Life-style services and yield from south-Swedish forests adaptively managed against the risk of wind damage – a simulation study

Type: Scientific Article
Reference: Andersson M, Kellomäki S, Gardiner B, Blennow, K, Regional Environmental Change, 15(8), 1489-1500. DOI 10.1007/s10113-014-0687-8
Published:

Summary

We estimated the effect of adapting forest management to reduce the risk of wind damage under climate change on life-style services and forest yield in a south-Swedish forest using an integrated modelling approach. The ECHAM5/CCLM models had been used to produce a reference climate and a climate change scenario for the A1B emission scenario. Using the FinnFor model we estimated the effect of the climate change scenario on the site index for three common commercial tree species for the period 2001–2100. The adjusted site index was applied in projections of the forest using the Forest Time Machine model. The WINDA-GALES model was used to calculate the probability of wind damage in simulated future states of the forest. Effects of increasing forest owner motivation to take measures to adapt to climate change were simulated by comparing the effects of introducing adaptive measures in years 2001 and 2051, respectively. These adaptive measures had been identified in consultation with stakeholders.
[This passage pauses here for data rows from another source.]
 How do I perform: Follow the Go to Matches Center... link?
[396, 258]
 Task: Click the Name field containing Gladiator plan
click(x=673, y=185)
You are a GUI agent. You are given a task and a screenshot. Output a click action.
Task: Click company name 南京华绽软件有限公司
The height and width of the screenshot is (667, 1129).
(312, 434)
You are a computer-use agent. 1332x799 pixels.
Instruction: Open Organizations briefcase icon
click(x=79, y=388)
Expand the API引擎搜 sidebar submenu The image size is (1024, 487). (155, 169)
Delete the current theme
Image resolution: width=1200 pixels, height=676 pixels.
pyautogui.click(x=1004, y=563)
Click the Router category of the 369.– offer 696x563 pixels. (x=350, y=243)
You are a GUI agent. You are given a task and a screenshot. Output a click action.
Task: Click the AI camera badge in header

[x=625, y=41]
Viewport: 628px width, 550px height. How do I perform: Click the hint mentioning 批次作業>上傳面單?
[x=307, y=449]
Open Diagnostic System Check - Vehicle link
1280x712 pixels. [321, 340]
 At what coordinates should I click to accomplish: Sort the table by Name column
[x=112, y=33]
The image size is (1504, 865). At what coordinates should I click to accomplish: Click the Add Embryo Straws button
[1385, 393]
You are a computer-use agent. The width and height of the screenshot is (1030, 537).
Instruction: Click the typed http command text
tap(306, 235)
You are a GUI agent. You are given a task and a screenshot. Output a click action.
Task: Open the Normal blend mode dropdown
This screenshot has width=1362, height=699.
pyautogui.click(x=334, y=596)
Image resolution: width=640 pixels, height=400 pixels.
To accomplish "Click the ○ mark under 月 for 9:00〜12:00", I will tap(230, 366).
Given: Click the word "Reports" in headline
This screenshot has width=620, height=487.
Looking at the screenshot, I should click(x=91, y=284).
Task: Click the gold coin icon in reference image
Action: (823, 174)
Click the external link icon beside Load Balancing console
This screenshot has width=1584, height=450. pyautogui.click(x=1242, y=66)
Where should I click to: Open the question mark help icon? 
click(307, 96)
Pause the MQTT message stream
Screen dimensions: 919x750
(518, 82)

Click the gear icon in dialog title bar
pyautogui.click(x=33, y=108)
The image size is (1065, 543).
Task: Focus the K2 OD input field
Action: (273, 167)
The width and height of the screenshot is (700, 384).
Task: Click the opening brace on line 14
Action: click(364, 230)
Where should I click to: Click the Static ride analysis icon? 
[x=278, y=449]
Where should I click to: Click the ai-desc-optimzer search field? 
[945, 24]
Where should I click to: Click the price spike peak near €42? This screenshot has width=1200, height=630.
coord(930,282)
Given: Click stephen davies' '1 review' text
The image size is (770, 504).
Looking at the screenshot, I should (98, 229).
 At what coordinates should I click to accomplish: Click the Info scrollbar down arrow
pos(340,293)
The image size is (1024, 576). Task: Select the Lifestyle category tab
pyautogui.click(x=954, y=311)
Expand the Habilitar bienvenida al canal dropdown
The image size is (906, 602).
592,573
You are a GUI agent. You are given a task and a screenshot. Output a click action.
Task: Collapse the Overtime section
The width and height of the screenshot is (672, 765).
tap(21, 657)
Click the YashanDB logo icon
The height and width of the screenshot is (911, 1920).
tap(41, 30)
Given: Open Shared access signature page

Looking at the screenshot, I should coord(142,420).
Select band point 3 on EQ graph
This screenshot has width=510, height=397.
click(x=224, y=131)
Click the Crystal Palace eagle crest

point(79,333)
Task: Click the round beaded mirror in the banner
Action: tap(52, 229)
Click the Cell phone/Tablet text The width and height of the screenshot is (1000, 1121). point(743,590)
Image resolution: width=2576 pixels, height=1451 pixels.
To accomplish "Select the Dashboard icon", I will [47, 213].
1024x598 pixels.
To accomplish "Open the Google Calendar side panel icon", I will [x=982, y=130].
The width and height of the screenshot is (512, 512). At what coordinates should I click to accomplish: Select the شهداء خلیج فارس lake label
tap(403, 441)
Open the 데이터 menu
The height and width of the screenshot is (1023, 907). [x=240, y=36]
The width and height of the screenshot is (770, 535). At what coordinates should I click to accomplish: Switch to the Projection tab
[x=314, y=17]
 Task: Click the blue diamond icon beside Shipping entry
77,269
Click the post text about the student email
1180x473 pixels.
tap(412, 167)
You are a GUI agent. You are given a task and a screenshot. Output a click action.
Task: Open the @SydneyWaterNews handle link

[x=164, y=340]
In the simulations, adaptive regimes resulted in generally increased yield, increased hunting potential and a higher number of forest management operations to be carried out, although other aspects of recreation services were reduced. The net return remained unaffected by most of the adaptive forest management regimes. The simulations were made without accounting for effects of predicted wind damage on the states of the forest. Forest owners perceiving increased risk of wind damage but also risk to their life-style would have to balance adaptive measures between these risks. We conclude that adapting forest management to reduce the risk of wind damage may impact on life-style services. Hence, this may affect the process of adaptation to an increasing risk of wind damage in southern Sweden.